Dataset excerpt:
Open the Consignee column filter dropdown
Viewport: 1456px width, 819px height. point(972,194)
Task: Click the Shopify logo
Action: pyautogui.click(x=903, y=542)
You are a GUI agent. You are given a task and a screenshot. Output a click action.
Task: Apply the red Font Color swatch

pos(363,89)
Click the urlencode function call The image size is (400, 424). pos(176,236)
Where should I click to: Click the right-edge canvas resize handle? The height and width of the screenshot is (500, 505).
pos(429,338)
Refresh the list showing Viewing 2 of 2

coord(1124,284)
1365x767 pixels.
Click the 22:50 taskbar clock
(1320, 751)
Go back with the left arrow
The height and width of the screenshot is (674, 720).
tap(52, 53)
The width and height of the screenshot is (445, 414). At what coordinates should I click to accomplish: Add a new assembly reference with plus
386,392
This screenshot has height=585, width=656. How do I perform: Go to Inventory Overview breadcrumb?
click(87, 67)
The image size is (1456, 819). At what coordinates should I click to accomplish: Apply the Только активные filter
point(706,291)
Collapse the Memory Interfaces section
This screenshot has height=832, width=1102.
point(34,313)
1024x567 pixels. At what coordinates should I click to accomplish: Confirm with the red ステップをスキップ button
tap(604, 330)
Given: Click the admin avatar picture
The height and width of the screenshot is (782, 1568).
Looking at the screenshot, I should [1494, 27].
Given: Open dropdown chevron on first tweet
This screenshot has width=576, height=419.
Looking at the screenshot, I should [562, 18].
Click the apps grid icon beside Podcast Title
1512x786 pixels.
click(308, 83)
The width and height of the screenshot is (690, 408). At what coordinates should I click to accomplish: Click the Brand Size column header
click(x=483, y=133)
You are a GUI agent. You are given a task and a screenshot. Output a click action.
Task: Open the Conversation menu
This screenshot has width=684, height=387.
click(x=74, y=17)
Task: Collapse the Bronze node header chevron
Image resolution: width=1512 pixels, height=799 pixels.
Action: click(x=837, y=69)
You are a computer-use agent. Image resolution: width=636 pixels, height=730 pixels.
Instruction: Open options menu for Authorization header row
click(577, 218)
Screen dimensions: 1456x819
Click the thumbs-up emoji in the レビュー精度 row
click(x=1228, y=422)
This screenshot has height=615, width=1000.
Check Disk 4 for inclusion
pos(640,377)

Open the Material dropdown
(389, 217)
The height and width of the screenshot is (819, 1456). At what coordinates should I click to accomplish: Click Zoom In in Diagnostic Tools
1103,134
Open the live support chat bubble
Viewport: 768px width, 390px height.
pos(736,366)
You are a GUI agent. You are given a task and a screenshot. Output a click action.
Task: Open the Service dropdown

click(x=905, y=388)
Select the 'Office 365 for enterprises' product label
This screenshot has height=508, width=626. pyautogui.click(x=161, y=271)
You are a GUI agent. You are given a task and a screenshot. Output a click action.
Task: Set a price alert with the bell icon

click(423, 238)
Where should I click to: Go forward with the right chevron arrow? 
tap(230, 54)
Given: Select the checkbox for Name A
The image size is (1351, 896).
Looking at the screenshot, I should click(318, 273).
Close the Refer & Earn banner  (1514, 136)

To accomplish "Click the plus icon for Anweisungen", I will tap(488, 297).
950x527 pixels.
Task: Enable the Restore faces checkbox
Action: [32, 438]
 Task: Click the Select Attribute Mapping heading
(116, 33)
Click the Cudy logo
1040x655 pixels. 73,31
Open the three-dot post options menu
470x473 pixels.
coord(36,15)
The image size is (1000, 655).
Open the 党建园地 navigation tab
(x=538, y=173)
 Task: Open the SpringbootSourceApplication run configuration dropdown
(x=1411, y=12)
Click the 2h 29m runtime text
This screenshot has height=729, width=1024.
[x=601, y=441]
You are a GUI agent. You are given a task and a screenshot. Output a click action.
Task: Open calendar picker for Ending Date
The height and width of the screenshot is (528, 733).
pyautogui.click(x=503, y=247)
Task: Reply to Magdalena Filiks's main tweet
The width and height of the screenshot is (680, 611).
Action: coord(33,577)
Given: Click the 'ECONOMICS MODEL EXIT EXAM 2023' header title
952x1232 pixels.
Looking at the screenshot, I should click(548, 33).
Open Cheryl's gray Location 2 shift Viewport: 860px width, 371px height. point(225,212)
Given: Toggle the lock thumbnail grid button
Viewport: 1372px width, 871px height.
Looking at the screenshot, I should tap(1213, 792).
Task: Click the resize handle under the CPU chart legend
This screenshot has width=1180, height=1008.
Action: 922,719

### WHAT YOU ARE ASKED TO DO
Copy the rows above word for word, starting with the line that contains "1024x567 pixels. At" and ending with the line that contains "click(x=483, y=133)", both included. Leave out every other row.

### EXERCISE RESPONSE
1024x567 pixels. At what coordinates should I click to accomplish: Confirm with the red ステップをスキップ button
tap(604, 330)
Given: Click the admin avatar picture
The height and width of the screenshot is (782, 1568).
Looking at the screenshot, I should [1494, 27].
Given: Open dropdown chevron on first tweet
This screenshot has width=576, height=419.
Looking at the screenshot, I should [562, 18].
Click the apps grid icon beside Podcast Title
1512x786 pixels.
click(308, 83)
The width and height of the screenshot is (690, 408). At what coordinates should I click to accomplish: Click the Brand Size column header
click(x=483, y=133)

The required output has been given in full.